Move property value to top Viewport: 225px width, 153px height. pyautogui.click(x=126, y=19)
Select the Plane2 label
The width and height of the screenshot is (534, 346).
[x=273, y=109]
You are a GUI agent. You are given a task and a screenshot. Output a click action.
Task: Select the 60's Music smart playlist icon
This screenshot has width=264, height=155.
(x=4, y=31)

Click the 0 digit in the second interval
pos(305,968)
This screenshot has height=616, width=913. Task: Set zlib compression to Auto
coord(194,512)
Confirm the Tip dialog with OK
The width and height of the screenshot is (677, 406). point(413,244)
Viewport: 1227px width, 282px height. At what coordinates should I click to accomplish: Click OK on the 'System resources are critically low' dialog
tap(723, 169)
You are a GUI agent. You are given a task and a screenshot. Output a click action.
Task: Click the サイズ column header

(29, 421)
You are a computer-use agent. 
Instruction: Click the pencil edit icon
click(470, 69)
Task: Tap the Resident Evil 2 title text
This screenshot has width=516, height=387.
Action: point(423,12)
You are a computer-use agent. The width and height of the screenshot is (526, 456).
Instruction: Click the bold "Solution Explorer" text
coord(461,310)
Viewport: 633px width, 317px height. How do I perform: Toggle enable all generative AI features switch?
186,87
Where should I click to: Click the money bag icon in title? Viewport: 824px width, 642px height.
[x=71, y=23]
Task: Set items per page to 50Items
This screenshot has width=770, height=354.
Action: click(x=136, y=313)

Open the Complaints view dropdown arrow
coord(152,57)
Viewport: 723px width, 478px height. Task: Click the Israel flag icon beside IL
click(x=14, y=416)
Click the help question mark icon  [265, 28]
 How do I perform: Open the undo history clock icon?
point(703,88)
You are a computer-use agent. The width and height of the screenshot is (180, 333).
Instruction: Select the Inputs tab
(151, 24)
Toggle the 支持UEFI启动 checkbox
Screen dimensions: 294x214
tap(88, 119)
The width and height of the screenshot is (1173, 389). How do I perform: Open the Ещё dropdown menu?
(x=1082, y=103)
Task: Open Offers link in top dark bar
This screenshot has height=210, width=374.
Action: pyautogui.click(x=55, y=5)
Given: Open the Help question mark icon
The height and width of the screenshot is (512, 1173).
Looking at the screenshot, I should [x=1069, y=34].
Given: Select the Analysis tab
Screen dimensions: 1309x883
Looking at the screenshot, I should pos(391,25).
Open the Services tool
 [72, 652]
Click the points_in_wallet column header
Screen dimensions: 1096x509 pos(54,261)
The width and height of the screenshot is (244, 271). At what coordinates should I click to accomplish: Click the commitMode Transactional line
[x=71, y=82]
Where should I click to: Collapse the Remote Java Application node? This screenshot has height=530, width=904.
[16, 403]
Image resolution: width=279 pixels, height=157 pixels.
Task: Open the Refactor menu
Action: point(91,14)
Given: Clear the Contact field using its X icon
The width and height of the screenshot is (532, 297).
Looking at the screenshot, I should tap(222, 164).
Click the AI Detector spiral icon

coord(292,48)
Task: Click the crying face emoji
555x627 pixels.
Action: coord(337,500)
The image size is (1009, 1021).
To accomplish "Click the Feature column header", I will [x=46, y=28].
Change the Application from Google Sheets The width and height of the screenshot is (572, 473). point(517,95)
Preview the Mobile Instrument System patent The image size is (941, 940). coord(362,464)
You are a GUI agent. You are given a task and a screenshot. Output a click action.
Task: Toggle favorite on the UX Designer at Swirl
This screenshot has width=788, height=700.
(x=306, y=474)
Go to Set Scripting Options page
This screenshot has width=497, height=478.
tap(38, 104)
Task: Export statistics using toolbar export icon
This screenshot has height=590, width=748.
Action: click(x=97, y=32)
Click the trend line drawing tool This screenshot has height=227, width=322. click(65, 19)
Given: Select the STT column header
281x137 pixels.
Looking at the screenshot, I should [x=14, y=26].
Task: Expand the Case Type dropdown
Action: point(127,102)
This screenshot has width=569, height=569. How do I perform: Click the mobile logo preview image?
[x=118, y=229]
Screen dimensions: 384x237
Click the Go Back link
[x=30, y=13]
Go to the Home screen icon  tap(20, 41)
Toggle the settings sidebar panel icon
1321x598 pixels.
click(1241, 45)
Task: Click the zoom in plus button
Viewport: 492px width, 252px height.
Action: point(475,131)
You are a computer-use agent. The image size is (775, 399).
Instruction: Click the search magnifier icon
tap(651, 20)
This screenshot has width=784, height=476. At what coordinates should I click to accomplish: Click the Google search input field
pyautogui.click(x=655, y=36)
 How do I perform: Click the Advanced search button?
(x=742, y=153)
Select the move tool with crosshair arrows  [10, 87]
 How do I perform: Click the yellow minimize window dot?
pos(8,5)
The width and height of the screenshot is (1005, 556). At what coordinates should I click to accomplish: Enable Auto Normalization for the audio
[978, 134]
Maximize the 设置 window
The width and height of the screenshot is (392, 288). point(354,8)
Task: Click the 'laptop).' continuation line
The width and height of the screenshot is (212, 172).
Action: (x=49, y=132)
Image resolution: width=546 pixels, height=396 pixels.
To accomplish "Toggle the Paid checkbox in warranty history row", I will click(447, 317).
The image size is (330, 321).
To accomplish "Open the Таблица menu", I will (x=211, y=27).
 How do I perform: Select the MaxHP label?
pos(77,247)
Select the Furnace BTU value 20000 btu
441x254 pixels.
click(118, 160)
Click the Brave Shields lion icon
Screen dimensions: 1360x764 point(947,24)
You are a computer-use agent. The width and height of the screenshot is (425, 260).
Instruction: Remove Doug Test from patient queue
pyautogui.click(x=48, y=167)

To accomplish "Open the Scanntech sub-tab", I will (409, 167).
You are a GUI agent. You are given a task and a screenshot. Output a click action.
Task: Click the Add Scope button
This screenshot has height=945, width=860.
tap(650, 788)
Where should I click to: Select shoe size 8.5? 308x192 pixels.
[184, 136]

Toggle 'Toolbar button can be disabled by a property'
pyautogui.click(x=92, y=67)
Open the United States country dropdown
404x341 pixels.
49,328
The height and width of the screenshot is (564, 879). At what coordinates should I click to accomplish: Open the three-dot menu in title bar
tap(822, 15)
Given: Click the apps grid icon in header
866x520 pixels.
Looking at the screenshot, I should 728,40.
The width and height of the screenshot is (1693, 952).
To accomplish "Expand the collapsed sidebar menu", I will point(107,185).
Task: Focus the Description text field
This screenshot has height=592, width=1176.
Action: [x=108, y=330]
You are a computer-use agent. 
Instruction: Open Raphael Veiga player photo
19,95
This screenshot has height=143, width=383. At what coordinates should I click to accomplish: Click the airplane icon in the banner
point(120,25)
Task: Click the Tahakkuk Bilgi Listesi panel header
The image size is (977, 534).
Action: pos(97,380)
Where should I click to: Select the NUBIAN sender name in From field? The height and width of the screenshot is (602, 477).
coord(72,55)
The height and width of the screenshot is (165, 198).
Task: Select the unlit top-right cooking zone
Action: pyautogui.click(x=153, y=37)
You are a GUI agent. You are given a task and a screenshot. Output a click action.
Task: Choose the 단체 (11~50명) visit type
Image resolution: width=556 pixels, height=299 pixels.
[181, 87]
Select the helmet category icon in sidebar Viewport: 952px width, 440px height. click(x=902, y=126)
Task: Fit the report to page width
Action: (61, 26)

Problem details> What is needed is an exact reproduction of the data.

Result>
Move property value to top Viewport: 225px width, 153px height. pyautogui.click(x=126, y=19)
Select the Plane2 label
The width and height of the screenshot is (534, 346).
[x=273, y=109]
You are a GUI agent. You are given a task and a screenshot. Output a click action.
Task: Select the 60's Music smart playlist icon
This screenshot has width=264, height=155.
(x=4, y=31)

Click the 0 digit in the second interval
pos(305,968)
This screenshot has height=616, width=913. Task: Set zlib compression to Auto
coord(194,512)
Confirm the Tip dialog with OK
The width and height of the screenshot is (677, 406). point(413,244)
Viewport: 1227px width, 282px height. At what coordinates should I click to accomplish: Click OK on the 'System resources are critically low' dialog
tap(723, 169)
You are a GUI agent. You are given a task and a screenshot. Output a click action.
Task: Click the サイズ column header

(29, 421)
You are a computer-use agent. 
Instruction: Click the pencil edit icon
click(470, 69)
Task: Tap the Resident Evil 2 title text
This screenshot has width=516, height=387.
Action: point(423,12)
You are a computer-use agent. The width and height of the screenshot is (526, 456).
Instruction: Click the bold "Solution Explorer" text
coord(461,310)
Viewport: 633px width, 317px height. How do I perform: Toggle enable all generative AI features switch?
186,87
Where should I click to: Click the money bag icon in title? Viewport: 824px width, 642px height.
[x=71, y=23]
Task: Set items per page to 50Items
This screenshot has width=770, height=354.
Action: click(x=136, y=313)

Open the Complaints view dropdown arrow
coord(152,57)
Viewport: 723px width, 478px height. Task: Click the Israel flag icon beside IL
click(x=14, y=416)
Click the help question mark icon  [265, 28]
 How do I perform: Open the undo history clock icon?
point(703,88)
You are a computer-use agent. The width and height of the screenshot is (180, 333).
Instruction: Select the Inputs tab
(151, 24)
Toggle the 支持UEFI启动 checkbox
Screen dimensions: 294x214
tap(88, 119)
The width and height of the screenshot is (1173, 389). How do I perform: Open the Ещё dropdown menu?
(x=1082, y=103)
Task: Open Offers link in top dark bar
This screenshot has height=210, width=374.
Action: pyautogui.click(x=55, y=5)
Given: Open the Help question mark icon
The height and width of the screenshot is (512, 1173).
Looking at the screenshot, I should [x=1069, y=34].
Given: Select the Analysis tab
Screen dimensions: 1309x883
Looking at the screenshot, I should pos(391,25).
Open the Services tool
 [72, 652]
Click the points_in_wallet column header
Screen dimensions: 1096x509 pos(54,261)
The width and height of the screenshot is (244, 271). At what coordinates should I click to accomplish: Click the commitMode Transactional line
[x=71, y=82]
Where should I click to: Collapse the Remote Java Application node? This screenshot has height=530, width=904.
[16, 403]
Image resolution: width=279 pixels, height=157 pixels.
Task: Open the Refactor menu
Action: point(91,14)
Given: Clear the Contact field using its X icon
The width and height of the screenshot is (532, 297).
Looking at the screenshot, I should tap(222, 164).
Click the AI Detector spiral icon

coord(292,48)
Task: Click the crying face emoji
555x627 pixels.
Action: coord(337,500)
The image size is (1009, 1021).
To accomplish "Click the Feature column header", I will [x=46, y=28].
Change the Application from Google Sheets The width and height of the screenshot is (572, 473). point(517,95)
Preview the Mobile Instrument System patent The image size is (941, 940). coord(362,464)
You are a GUI agent. You are given a task and a screenshot. Output a click action.
Task: Toggle favorite on the UX Designer at Swirl
This screenshot has width=788, height=700.
(x=306, y=474)
Go to Set Scripting Options page
This screenshot has width=497, height=478.
tap(38, 104)
Task: Export statistics using toolbar export icon
This screenshot has height=590, width=748.
Action: click(x=97, y=32)
Click the trend line drawing tool This screenshot has height=227, width=322. click(65, 19)
Given: Select the STT column header
281x137 pixels.
Looking at the screenshot, I should [x=14, y=26].
Task: Expand the Case Type dropdown
Action: point(127,102)
This screenshot has width=569, height=569. How do I perform: Click the mobile logo preview image?
[x=118, y=229]
Screen dimensions: 384x237
Click the Go Back link
[x=30, y=13]
Go to the Home screen icon  tap(20, 41)
Toggle the settings sidebar panel icon
1321x598 pixels.
click(1241, 45)
Task: Click the zoom in plus button
Viewport: 492px width, 252px height.
Action: point(475,131)
You are a computer-use agent. The image size is (775, 399).
Instruction: Click the search magnifier icon
tap(651, 20)
This screenshot has width=784, height=476. At what coordinates should I click to accomplish: Click the Google search input field
pyautogui.click(x=655, y=36)
 How do I perform: Click the Advanced search button?
(x=742, y=153)
Select the move tool with crosshair arrows  [10, 87]
 How do I perform: Click the yellow minimize window dot?
pos(8,5)
The width and height of the screenshot is (1005, 556). At what coordinates should I click to accomplish: Enable Auto Normalization for the audio
[978, 134]
Maximize the 设置 window
The width and height of the screenshot is (392, 288). point(354,8)
Task: Click the 'laptop).' continuation line
The width and height of the screenshot is (212, 172).
Action: (x=49, y=132)
Image resolution: width=546 pixels, height=396 pixels.
To accomplish "Toggle the Paid checkbox in warranty history row", I will click(447, 317).
The image size is (330, 321).
To accomplish "Open the Таблица menu", I will (x=211, y=27).
 How do I perform: Select the MaxHP label?
pos(77,247)
Select the Furnace BTU value 20000 btu
441x254 pixels.
click(118, 160)
Click the Brave Shields lion icon
Screen dimensions: 1360x764 point(947,24)
You are a computer-use agent. The width and height of the screenshot is (425, 260).
Instruction: Remove Doug Test from patient queue
pyautogui.click(x=48, y=167)

To accomplish "Open the Scanntech sub-tab", I will (409, 167).
You are a GUI agent. You are given a task and a screenshot. Output a click action.
Task: Click the Add Scope button
This screenshot has height=945, width=860.
tap(650, 788)
Where should I click to: Select shoe size 8.5? 308x192 pixels.
[184, 136]

Toggle 'Toolbar button can be disabled by a property'
pyautogui.click(x=92, y=67)
Open the United States country dropdown
404x341 pixels.
49,328
The height and width of the screenshot is (564, 879). At what coordinates should I click to accomplish: Open the three-dot menu in title bar
tap(822, 15)
Given: Click the apps grid icon in header
866x520 pixels.
Looking at the screenshot, I should 728,40.
The width and height of the screenshot is (1693, 952).
To accomplish "Expand the collapsed sidebar menu", I will point(107,185).
Task: Focus the Description text field
This screenshot has height=592, width=1176.
Action: [x=108, y=330]
You are a computer-use agent. 
Instruction: Open Raphael Veiga player photo
19,95
This screenshot has height=143, width=383. At what coordinates should I click to accomplish: Click the airplane icon in the banner
point(120,25)
Task: Click the Tahakkuk Bilgi Listesi panel header
The image size is (977, 534).
Action: pos(97,380)
Where should I click to: Select the NUBIAN sender name in From field? The height and width of the screenshot is (602, 477).
coord(72,55)
The height and width of the screenshot is (165, 198).
Task: Select the unlit top-right cooking zone
Action: pyautogui.click(x=153, y=37)
You are a GUI agent. You are given a task and a screenshot. Output a click action.
Task: Choose the 단체 (11~50명) visit type
Image resolution: width=556 pixels, height=299 pixels.
[181, 87]
Select the helmet category icon in sidebar Viewport: 952px width, 440px height. click(x=902, y=126)
Task: Fit the report to page width
Action: (61, 26)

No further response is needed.